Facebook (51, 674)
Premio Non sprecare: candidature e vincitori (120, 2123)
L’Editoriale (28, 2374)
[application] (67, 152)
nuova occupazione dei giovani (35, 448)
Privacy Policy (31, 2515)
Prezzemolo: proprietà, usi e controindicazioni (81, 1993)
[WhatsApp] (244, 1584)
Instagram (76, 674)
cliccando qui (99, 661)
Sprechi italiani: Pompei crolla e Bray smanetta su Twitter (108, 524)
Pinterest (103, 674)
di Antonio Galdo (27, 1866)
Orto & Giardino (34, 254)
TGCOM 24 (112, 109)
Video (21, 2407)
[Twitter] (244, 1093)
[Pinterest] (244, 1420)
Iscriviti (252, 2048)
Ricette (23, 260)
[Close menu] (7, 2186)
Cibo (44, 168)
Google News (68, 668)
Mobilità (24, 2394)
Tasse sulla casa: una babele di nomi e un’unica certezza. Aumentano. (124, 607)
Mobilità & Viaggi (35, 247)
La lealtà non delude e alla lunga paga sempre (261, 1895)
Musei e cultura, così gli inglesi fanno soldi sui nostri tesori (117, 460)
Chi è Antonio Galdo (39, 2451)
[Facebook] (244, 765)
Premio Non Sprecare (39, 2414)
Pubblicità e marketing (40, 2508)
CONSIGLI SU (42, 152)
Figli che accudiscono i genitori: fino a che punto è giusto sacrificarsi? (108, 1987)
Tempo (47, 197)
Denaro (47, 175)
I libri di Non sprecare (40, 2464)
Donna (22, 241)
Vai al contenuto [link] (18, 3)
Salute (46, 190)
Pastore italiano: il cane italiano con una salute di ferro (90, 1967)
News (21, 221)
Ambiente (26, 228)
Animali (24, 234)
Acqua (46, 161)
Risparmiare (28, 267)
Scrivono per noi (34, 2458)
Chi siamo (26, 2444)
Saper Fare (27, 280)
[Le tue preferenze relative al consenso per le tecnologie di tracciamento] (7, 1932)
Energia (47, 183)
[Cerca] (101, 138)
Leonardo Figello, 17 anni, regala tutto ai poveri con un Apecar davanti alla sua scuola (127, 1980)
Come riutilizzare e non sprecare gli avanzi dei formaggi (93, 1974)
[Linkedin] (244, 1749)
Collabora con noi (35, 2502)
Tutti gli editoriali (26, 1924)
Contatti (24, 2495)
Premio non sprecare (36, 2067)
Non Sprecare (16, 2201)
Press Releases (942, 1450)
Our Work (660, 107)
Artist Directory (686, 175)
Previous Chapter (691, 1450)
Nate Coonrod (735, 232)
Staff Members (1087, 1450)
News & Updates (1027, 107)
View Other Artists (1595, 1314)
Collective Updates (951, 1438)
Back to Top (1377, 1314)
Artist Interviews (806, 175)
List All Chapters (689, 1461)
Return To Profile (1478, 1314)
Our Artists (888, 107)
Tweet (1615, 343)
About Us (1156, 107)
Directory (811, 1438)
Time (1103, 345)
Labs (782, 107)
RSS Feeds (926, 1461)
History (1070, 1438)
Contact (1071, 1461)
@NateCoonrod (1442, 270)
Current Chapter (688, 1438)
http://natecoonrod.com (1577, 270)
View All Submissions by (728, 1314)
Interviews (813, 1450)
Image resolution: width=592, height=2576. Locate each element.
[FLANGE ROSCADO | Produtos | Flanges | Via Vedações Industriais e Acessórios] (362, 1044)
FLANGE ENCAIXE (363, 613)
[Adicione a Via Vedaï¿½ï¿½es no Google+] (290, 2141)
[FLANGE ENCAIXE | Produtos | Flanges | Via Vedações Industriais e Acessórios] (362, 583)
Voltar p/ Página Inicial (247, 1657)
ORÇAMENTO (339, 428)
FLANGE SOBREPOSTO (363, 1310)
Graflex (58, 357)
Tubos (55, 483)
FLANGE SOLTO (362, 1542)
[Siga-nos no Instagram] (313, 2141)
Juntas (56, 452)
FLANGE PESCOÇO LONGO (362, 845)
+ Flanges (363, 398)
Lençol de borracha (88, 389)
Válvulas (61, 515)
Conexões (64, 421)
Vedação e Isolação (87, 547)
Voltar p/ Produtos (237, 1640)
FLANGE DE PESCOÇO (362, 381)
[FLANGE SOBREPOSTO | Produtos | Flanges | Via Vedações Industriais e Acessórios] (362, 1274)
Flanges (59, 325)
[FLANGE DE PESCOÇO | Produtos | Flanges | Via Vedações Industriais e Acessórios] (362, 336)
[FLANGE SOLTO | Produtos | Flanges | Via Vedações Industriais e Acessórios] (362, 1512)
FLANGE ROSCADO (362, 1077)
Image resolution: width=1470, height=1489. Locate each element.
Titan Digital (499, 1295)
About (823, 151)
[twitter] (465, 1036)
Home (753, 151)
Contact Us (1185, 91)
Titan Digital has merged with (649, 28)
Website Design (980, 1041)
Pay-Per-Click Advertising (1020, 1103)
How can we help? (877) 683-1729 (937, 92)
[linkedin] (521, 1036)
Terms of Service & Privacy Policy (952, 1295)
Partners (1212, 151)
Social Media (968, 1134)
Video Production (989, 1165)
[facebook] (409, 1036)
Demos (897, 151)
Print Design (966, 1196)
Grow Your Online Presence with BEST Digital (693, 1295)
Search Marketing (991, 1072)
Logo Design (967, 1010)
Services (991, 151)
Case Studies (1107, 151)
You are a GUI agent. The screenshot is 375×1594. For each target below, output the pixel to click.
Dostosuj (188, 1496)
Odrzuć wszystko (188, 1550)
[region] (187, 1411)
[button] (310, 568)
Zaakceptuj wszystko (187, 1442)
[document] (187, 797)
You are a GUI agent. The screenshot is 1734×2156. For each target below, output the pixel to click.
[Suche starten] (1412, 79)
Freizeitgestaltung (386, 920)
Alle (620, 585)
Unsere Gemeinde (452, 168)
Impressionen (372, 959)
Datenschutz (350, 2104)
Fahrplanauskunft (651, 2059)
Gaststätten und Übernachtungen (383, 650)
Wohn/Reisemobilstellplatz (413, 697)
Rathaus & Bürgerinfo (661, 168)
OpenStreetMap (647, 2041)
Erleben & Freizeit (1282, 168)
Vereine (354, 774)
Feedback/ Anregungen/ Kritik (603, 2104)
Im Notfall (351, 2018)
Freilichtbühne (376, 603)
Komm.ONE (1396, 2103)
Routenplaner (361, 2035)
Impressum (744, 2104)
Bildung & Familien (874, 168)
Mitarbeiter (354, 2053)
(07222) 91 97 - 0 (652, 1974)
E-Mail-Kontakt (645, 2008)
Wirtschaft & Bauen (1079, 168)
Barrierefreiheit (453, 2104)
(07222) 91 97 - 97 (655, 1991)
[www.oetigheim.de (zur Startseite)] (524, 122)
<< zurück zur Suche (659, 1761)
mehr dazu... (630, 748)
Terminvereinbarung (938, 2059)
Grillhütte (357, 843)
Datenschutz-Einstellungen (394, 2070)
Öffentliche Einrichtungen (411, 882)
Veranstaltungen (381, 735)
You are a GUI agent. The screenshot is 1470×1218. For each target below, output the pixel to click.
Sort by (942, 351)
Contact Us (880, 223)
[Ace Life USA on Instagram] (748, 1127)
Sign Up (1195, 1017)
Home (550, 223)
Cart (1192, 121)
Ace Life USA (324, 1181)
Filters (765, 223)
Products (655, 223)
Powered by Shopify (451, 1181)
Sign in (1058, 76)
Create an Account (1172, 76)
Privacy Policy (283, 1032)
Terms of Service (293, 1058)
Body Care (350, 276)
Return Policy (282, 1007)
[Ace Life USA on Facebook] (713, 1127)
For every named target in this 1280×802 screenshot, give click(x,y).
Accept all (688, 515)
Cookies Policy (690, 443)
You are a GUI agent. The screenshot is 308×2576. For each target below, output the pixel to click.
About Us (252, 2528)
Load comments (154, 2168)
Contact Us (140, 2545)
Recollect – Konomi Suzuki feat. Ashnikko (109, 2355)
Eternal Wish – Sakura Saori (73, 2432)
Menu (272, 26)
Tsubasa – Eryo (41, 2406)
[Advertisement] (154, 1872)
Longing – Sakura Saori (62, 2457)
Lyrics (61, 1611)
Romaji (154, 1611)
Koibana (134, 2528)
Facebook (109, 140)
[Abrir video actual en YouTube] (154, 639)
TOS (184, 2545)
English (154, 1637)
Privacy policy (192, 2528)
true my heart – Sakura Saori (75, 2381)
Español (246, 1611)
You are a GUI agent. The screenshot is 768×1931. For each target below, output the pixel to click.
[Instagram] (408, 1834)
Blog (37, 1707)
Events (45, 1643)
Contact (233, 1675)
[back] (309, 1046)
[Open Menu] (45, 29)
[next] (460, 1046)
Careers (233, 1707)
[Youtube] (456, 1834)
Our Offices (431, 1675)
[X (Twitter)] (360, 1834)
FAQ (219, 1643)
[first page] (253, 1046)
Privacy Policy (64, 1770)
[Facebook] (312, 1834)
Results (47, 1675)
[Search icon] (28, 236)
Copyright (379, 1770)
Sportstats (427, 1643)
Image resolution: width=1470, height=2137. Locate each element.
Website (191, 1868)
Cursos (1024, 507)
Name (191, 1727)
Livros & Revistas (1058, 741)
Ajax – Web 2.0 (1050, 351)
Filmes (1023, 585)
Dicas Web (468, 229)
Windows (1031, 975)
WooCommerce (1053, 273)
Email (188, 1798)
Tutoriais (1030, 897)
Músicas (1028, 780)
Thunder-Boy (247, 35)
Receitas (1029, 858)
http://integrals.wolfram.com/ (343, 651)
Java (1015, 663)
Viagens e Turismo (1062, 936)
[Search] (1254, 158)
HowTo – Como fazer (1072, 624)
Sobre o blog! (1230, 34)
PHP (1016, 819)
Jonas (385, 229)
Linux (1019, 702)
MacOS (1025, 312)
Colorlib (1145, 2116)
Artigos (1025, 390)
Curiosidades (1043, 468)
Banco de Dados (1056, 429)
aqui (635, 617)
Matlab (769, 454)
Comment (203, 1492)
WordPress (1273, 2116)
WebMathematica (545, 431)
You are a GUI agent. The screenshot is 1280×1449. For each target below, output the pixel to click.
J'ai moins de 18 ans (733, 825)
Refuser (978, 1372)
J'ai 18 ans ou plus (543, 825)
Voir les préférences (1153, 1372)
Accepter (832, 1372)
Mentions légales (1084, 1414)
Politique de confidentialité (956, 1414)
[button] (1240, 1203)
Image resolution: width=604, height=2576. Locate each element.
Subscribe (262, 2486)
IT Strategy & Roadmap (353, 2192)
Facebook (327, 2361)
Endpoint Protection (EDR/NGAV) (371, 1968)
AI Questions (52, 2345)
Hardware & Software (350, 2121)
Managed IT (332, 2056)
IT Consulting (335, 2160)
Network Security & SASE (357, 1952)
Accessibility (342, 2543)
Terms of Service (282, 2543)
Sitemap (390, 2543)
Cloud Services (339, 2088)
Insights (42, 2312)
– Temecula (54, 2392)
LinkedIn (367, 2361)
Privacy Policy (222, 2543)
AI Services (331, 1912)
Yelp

### What you will do
The reply should consist only of the line containing "Endpoint Protection (EDR/NGAV) (371, 1968)" and all lines after it in the listing above, reproduced exactly.

### Answer to the problem
Endpoint Protection (EDR/NGAV) (371, 1968)
AI Questions (52, 2345)
Hardware & Software (350, 2121)
Managed IT (332, 2056)
IT Consulting (335, 2160)
Network Security & SASE (357, 1952)
Accessibility (342, 2543)
Terms of Service (282, 2543)
Sitemap (390, 2543)
Cloud Services (339, 2088)
Insights (42, 2312)
– Temecula (54, 2392)
LinkedIn (367, 2361)
Privacy Policy (222, 2543)
AI Services (331, 1912)
Yelp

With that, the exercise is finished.